Numerosos países de la zona euro no poseen un sistema nacional de tarjetas capaz de procesar operaciones tanto dentro de sus fronteras como en el resto del bloque. Por esa razón, consumidores y empresas dependen en gran medida de redes internacionales, especialmente de las estadounidenses Visa y Mastercard.

El euro digital proporcionaría un medio de pago emitido por el BCE, procesado mediante infraestructura europea y aceptado en toda la zona euro.

Sería una forma digital de dinero del banco central, no una criptomoneda ni un depósito bancario comercial. Un euro digital conservaría siempre el mismo valor que un euro físico.

Los usuarios podrían realizar pagos inmediatos en establecimientos, tiendas online o directamente a otras personas. El diseño contempla además una función sin conexión que permitiría completar determinadas operaciones sin acceso activo a internet.

El BCE sostiene que la moneda digital complementará a los billetes y monedas en lugar de sustituirlos. El efectivo continuará disponible como medio de curso legal y cada ciudadano podrá decidir si utiliza la alternativa digital.

Uso básico gratuito para los consumidores

La diferencia entre los cargos aplicados a consumidores y comerciantes constituye un punto central del proyecto.

Las personas no pagarían por los servicios básicos, como mantener euros digitales, realizar compras o recibir transferencias. Los bancos y las compañías de pagos podrían ofrecer productos adicionales y voluntarios sujetos a tarifas.

El acceso se realizará mediante el banco del usuario, otro proveedor autorizado o una aplicación común del euro digital. La moneda funcionará sobre una infraestructura centralizada del Eurosistema y no utilizará el modelo de cadena de bloques pública de criptoactivos como Bitcoin.

El proyecto también prevé imponer un límite al saldo que cada persona podrá mantener. Todavía no existe una cifra definitiva, aunque el BCE analizó escenarios de hasta €3.000 por usuario para medir los posibles efectos sobre los depósitos bancarios y la estabilidad financiera.

La emisión todavía no está decidida

El euro digital aún no existe y su lanzamiento no es automático.

La Comisión Europea presentó la propuesta legislativa inicial en 2023. Los gobiernos de la UE acordaron la posición negociadora del Consejo en diciembre de 2025 y el Parlamento Europeo avanzó posteriormente con su propio planteamiento.
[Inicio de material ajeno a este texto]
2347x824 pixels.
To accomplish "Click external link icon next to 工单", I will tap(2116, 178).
Las dos instituciones deben negociar y aprobar una regulación definitiva. Solamente después de ese proceso el BCE decidirá si emite la moneda.

El banco central pretende estar técnicamente preparado para un posible lanzamiento en 2029, siempre que la legislación sea aprobada antes de que termine 2026. Durante el segundo semestre de 2027 comenzará una prueba de 12 meses con la participación de 36 bancos y proveedores de pagos no bancarios.
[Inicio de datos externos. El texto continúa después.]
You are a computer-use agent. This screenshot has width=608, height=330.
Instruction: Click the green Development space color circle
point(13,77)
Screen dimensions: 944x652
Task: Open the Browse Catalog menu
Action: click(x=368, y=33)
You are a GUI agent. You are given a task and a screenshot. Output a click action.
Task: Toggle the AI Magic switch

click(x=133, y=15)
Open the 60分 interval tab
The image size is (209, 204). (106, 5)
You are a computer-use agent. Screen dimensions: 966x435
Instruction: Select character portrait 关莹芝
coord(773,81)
La propuesta italiana sobre operaciones pequeñas formará parte de las negociaciones finales.

Su importancia excede el umbral de €10. El debate determinará si el euro digital llega al mercado como una alternativa pública de bajo costo o si reproduce la estructura de comisiones que actualmente coloca a los comercios pequeños en desventaja.

La gratuidad podría favorecer su adopción entre empresas y consumidores. Su viabilidad dependerá, sin embargo, de que los legisladores consigan proteger a los comercios y, al mismo tiempo, crear un modelo sostenible para las instituciones encargadas de operar el sistema.